Though I will add it's not a sweeping statement. I definitely have my moments, but then they're also awkward. During a comedy, I'll laugh at a subtlety or just some off-humor, and be the only one laughing at times. But the punchline from the setup isn't usually laugh out loud for me. I still find it funny, but it's the surprise humor, I guess, is what gets me to laugh like a maniac at times.



Moxi said:


> I don't yell at the TV but I almost cried once during Futurama. I'm pretty sensitive in general and get very into TV and books.


Lemme guess: the Seymour episode? It's one of the saddest episodes in television history.



Blue Dino said:


> Not really excitement especially at that level. When I was a kid watching a cartoon I am really into, then maybe. Nowadays, I usually only watch a show that I enjoy a lot and move on. That are just time killers and a way for me to unwind at the end of the day. Not really something I crave for in general.

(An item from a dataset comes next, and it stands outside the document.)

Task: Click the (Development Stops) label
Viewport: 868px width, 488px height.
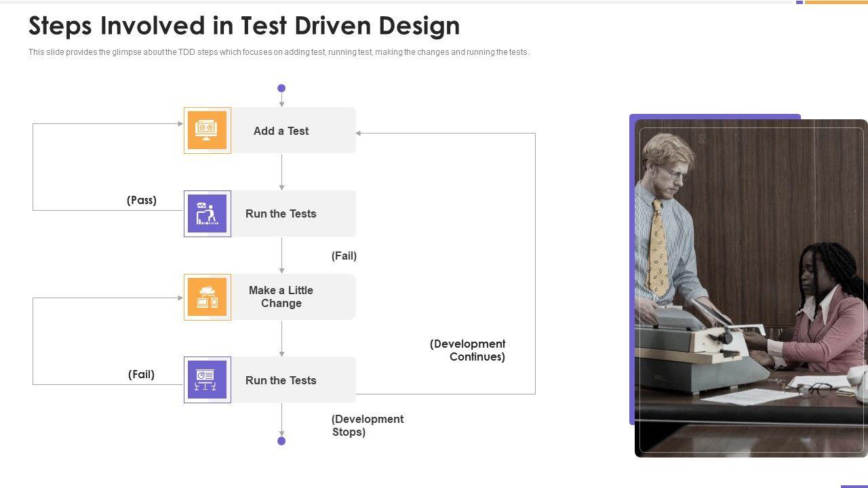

I can get excited for a show, but not like I used to. I DVR a lot, so I don't think about it too much. I guess Walking Dead doesn't count. I usually watch those the night they broadcast. It's one of the few shows left where I do have a bit of excitement that it's going to be on. Other shows: DVR and whenever I remember to watch them.


----------



## Moxi (Nov 24, 2015)

JustThisGuy said:


> Lemme guess: the Seymour episode? It's one of the saddest episodes in television history.


Mhm. That always hits surprisingly hard for a cartoon.


----------